Un hiver tiède, un réchauffement climatique qui est là, il n’y a plus grand-chose pour refroidir l’atmosphère. Je fais pourtant ce que je peux : par exemple, j’ai raconté une blague légèrement antisémite au traditionnel repas dominical de ma belle-famille. Oui, je me suis récemment entiché d’une petite Hanna Cohen somme toute assez charmante. Et bien ça a à peine jeté un léger froid. Non vraiment, le climat n’est pas à la glaciation. De là d’où je vous écris, je peux même vous dire que le seul gel que j’ai été amené à voir ce dernier trimestre, était grassement étalé sur la composition plus contemporaine que capillaire d’un adolescent tektoneux (néologisme composé grâce à la contraction de tektonique et boutonneux). J’ai beau me moquer des handicapés dans la rue, doubler les petits vieux à la poste, faire traverser les aveugles sur l’autoroute ou encore jeter les bébés sans l’eau du bain (je la garde pour arroser les plantes, un vieux reste d’écologie), je ne choque plus. Ca fait froid dans le dos. Enfin, non justement. Ni chand aux fesses. La période est à la tiédeur. Une arrogance qui a mijoté assez longtemps, et qu’on peut servir à température ambiante. Chacun sa gueule. Et bé dans ce climat, c’est chaud de faire de la provocation. Façon de parler. Peut-être en partageant son gouter ou en souriant dans le métro… Très peu pour moi, la gentillesse ça me donne de la fièvre.

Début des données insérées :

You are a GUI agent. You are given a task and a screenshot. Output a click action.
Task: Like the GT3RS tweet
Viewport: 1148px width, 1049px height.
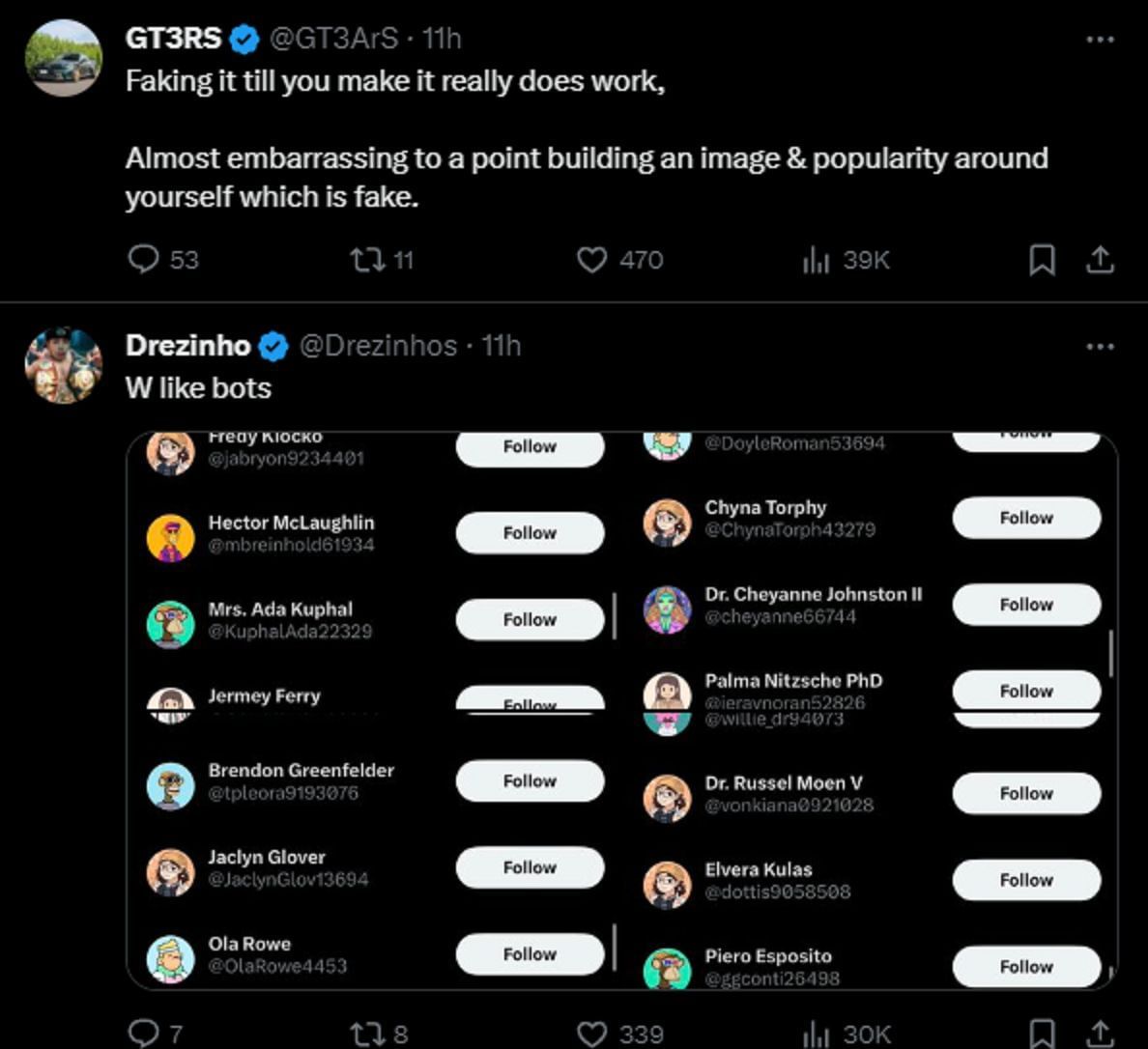point(591,259)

On pourrait espérer, espérer que la baisse du pouvoir d’achat qui entraine celle de la popularité de nos dirigeants, provoque au moins une augmentation du climat social. Mais non, rien n’y fait. Chacun continue, froidement, à œuvrer comme s’il n’y avait pas le feu au lac. J’attends les signes. Sur le lac. Des signes. J’insiste parce que ce jeu de mot aurait je trouve mérité un accueil un peu moins tempéré que celui que vous lui avez réservé. Vous êtes frigides ou quoi ? En tous cas, givrés de ne pas reconnaitre mon talent à sa juste valeur. Mais attention, les gens, je n’ai pas peur de me cramer avec ce brulot moi. J’ose allumer les feux de mon verbiage incandescent, car j’ai de l’espoir : je sais que la lumière peut venir des endroits les plus fermés et les plus froids. Comme quand on ouvre la porte du frigo par exemple. Cette blague a fait un four. Comme celle de dimanche, tiens... Tant pis, je ne me brûlerai pas les ailes sur votre incapacité à apprécier mes mots. Pourtant, moi, quand je me relis, je crie au génie.
Mais je le sens, je ne vous fais pas fondre. Trop tiède, tout ça ? Vivement le printemps tiens. Le printemps ? Quel printemps ? Y a plus de saisons. La nature aujourd’hui trouve plus d’inspiration dans les éjaculations précoces que dans les gelées tardives. Et moi, je la trouve où, mon inspiration ? Si l’engouement pour les grandes chaleurs estivales me laisse froid, je ne peux pas en dire quand il s’agit de celles d’Hanna. Et oui, ce qui m’intéresse encore dans la tiédeur se situe en dessous de zéro. Certes. Mais surtout de la ceinture.